(Stored data)
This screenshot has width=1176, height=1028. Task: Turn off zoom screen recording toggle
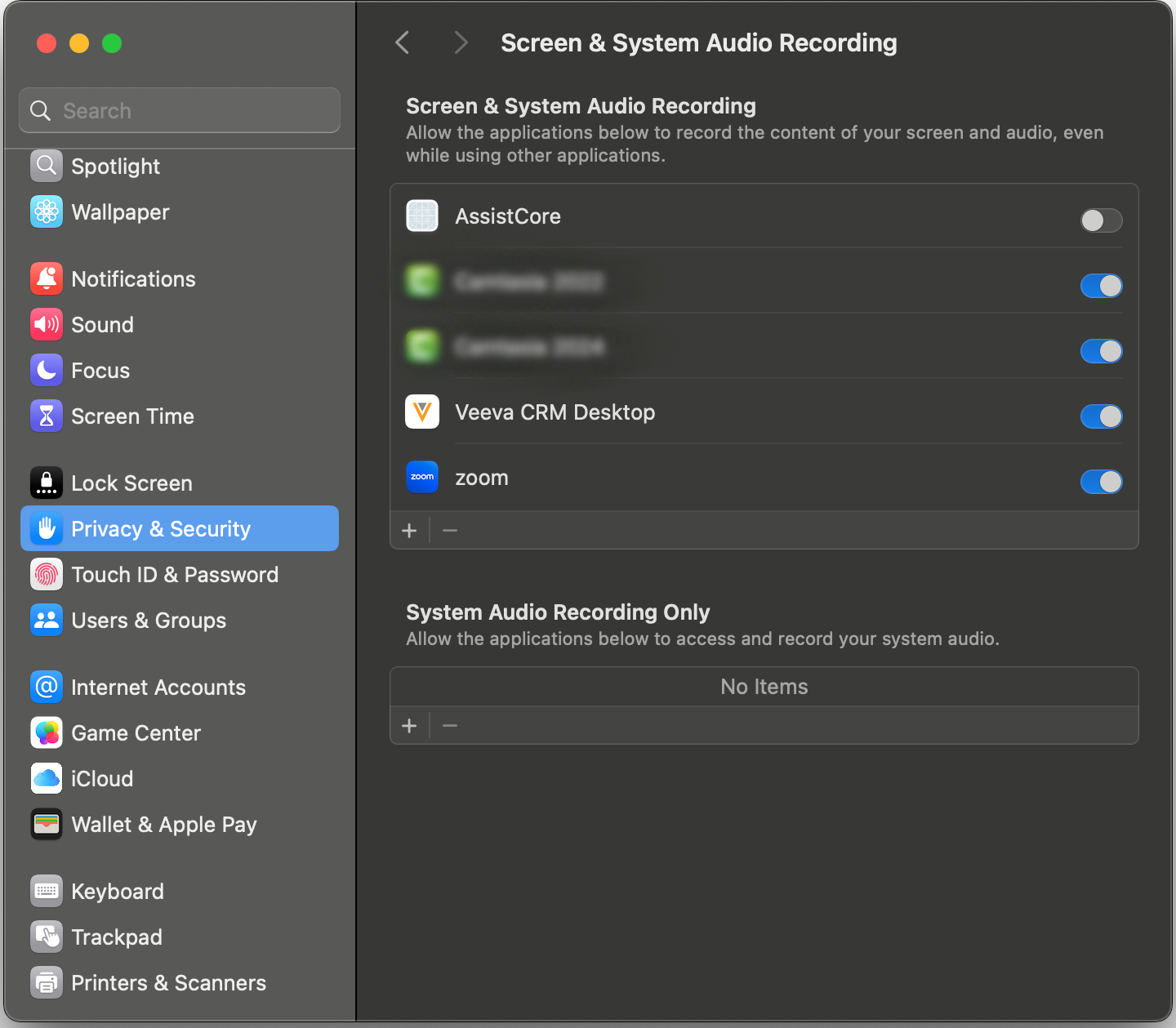1101,482
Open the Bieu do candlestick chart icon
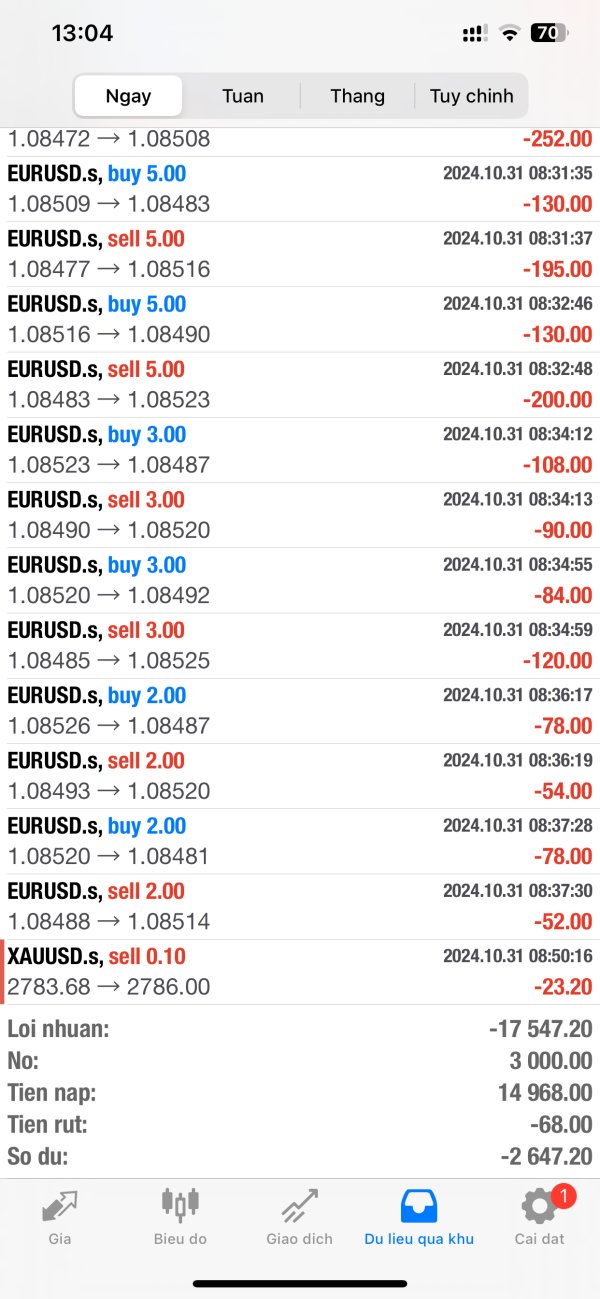The image size is (600, 1299). pos(180,1205)
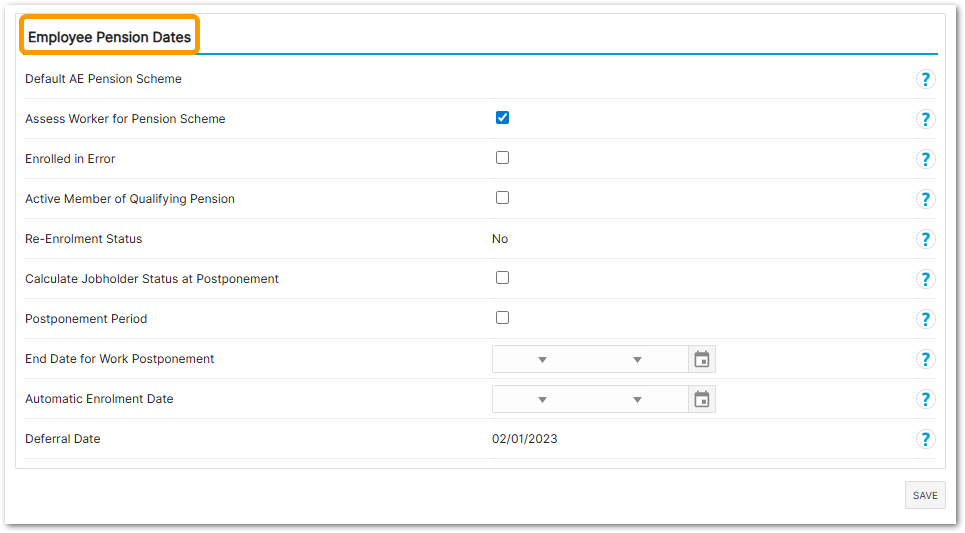Click help icon for Assess Worker row
This screenshot has width=965, height=533.
925,119
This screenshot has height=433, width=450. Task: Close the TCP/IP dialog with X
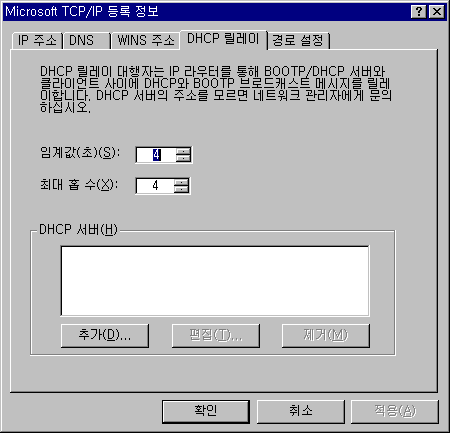(x=436, y=12)
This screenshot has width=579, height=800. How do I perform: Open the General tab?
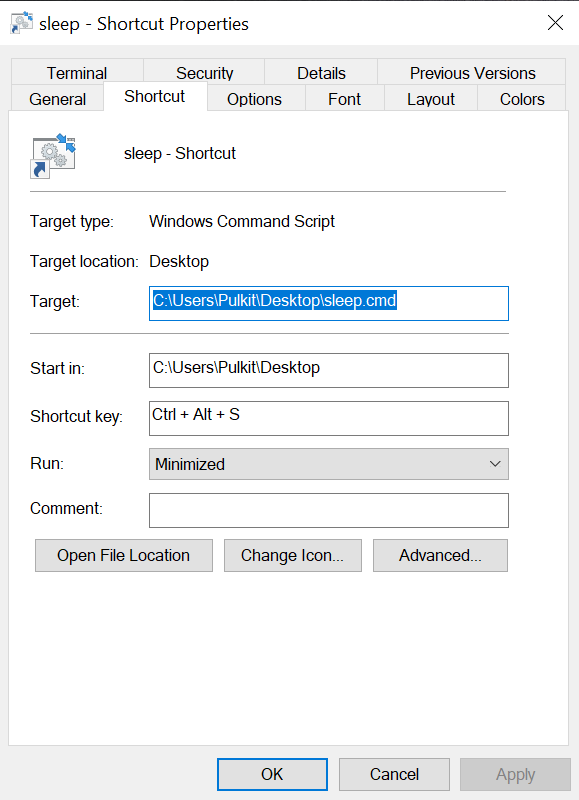pyautogui.click(x=57, y=99)
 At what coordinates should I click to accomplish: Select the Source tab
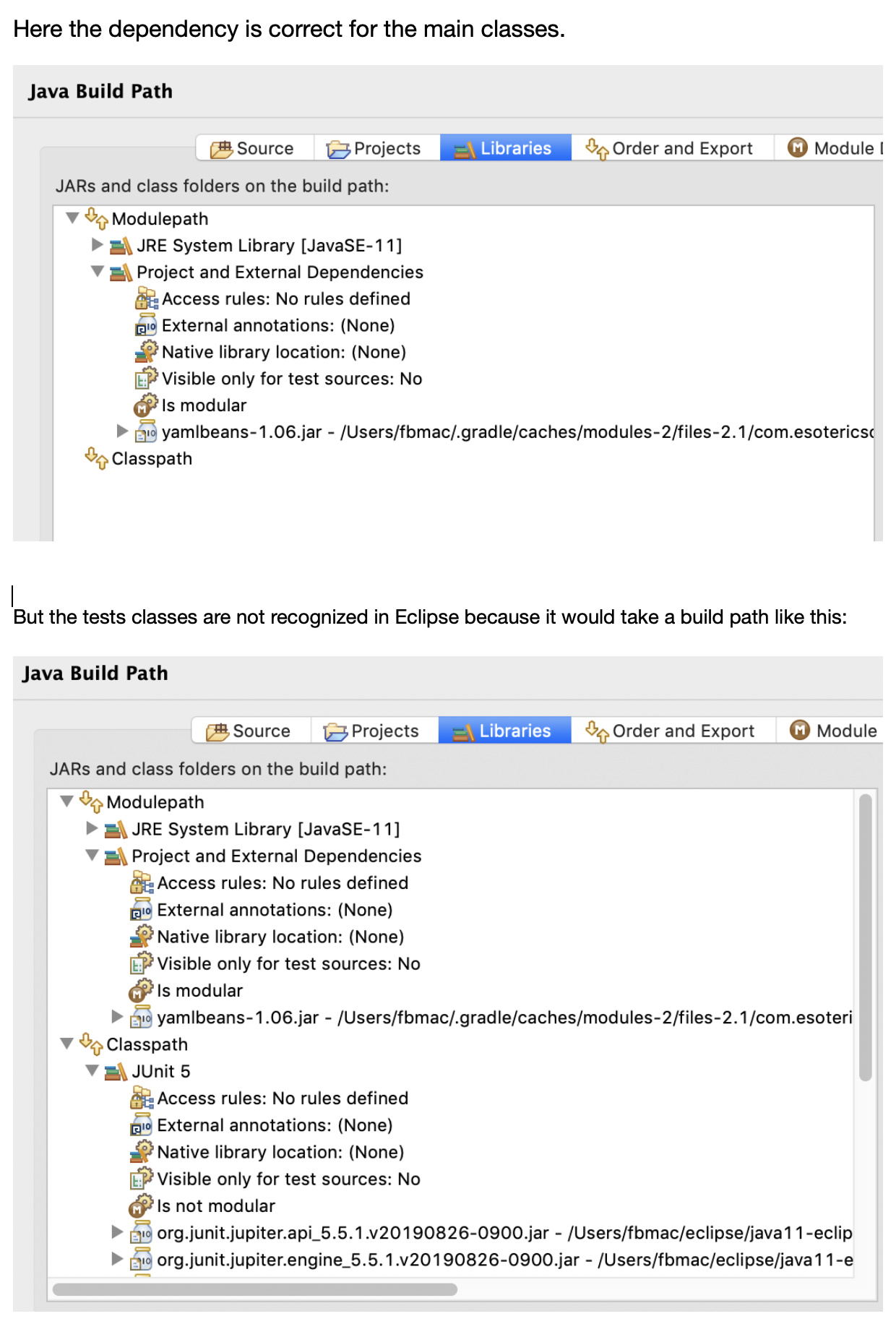[x=253, y=148]
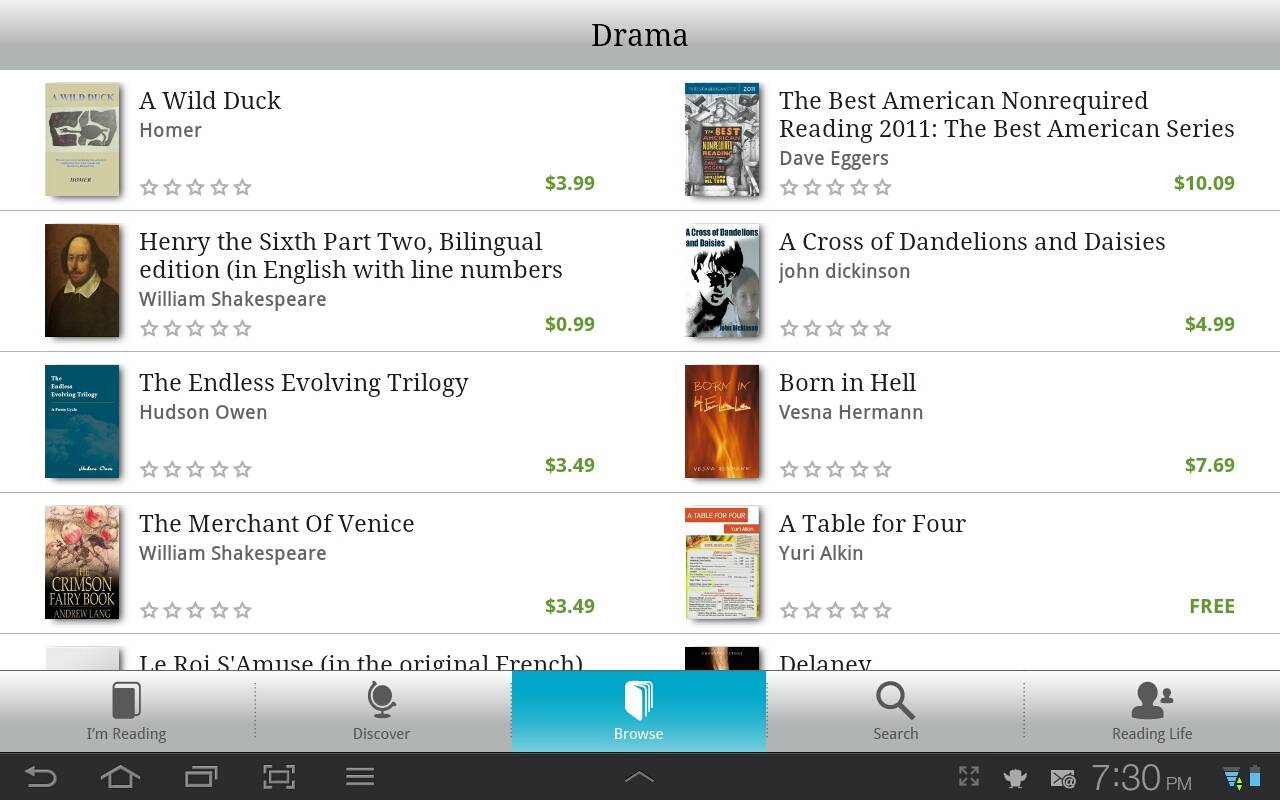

### HOW TO COMPLETE THIS TASK
Repeat the records above exactly, omitting every picture.

### SOLUTION TO THIS PROBLEM
This screenshot has width=1176, height=1028. Task: Turn off zoom screen recording toggle
1101,482
Open the Bieu do candlestick chart icon
The image size is (600, 1299). pos(180,1205)
Click help icon for Assess Worker row
This screenshot has width=965, height=533.
925,119
This screenshot has height=433, width=450. Task: Close the TCP/IP dialog with X
(x=436, y=12)
This screenshot has width=579, height=800. How do I perform: Open the General tab?
pyautogui.click(x=57, y=99)
 At what coordinates should I click to accomplish: Select the Source tab
[x=253, y=148]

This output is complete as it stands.